Friedhöfe bleiben Orte der Bestattung, des Gedenkens und der Trauer. Zugleich sind sie Teil der städtischen Grün- und Freiraumstruktur und erfüllen wichtige ökologische und soziale Funktionen. Die unterschiedlichen Anforderungen an diese Orte können zu Nutzungskonflikten führen, die künftig einheitlicher und vorausschauender angegangen werden sollen.
Um die langfristige Entwicklung und Nutzung der 19 städtischen Friedhöfe zu definieren, erarbeitet die Stadt aktuell die übergeordnete Strategie «Zukunft Zürcher Friedhöfe». Die Strategie definiert die Leitlinien für die zukünftige Entwicklung und Nutzung der städtischen Friedhöfe. Auf dieser Grundlage werden in einem nächsten Schritt konkrete Massnahmen für die verschiedenen Standorte erarbeitet. Die Umsetzung erfolgt schrittweise und abhängig von Art und Umfang der jeweiligen Massnahmen.

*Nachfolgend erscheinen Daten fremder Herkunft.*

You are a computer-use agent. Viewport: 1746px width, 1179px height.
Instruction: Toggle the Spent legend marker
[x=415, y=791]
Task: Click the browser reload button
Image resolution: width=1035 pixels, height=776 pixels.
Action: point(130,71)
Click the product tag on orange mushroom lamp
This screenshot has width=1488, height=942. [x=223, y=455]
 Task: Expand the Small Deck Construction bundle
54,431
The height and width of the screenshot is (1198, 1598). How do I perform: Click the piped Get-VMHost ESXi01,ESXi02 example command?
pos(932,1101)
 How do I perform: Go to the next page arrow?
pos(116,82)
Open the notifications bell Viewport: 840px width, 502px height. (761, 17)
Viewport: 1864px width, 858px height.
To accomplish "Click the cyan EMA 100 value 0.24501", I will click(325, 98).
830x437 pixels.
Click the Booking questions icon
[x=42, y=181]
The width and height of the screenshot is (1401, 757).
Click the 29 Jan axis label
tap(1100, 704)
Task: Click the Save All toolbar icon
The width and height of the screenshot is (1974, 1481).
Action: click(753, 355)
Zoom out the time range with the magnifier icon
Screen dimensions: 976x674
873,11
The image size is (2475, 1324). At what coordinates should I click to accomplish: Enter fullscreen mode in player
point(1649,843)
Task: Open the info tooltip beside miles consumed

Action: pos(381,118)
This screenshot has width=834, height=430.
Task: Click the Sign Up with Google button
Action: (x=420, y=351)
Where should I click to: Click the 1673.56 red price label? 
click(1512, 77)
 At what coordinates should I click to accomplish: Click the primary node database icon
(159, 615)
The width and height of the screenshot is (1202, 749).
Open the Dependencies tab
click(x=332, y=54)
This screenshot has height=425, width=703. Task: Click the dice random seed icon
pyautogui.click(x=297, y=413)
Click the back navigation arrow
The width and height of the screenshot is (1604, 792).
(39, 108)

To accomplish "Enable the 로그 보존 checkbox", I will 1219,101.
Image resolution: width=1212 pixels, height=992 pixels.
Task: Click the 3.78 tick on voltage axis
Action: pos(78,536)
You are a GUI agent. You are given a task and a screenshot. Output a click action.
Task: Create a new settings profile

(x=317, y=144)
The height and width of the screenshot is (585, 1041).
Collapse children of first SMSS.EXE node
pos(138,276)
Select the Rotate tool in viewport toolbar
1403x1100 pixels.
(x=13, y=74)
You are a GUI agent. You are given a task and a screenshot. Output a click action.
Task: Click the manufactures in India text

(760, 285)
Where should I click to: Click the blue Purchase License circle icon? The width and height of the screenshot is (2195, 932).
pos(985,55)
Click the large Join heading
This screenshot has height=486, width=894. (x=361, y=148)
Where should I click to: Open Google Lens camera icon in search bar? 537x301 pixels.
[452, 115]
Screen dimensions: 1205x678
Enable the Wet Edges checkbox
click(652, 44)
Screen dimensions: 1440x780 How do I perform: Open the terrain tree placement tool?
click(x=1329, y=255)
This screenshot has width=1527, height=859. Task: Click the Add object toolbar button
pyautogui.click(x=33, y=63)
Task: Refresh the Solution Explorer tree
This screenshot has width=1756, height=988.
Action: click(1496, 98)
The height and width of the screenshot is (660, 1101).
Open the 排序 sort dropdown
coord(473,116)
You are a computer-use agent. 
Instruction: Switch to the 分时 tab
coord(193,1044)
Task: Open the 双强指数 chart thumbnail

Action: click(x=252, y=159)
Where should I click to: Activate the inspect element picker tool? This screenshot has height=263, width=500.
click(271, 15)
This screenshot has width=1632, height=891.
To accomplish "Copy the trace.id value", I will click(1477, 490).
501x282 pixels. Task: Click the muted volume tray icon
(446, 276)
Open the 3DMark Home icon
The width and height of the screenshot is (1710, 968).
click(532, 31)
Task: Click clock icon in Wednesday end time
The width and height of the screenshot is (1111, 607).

Mitwirkung vor Ort und Online
Bei der Erarbeitung der Strategie legt die Stadt Zürich grossen Wert auf den Einbezug der Bevölkerung sowie relevanter Anspruchsgruppen. Über die Mitwirkungsplattform der Stadt Zürich kann die Bevölkerung ab Oktober Hinweise und Empfehlungen einbringen. Ergänzend dazu finden auf den Pilotfriedhöfen Sihlfeld, Nordheim und Witikon Veranstaltungen statt, die einen direkten Austausch zu konkreten Fragestellungen ermöglichen.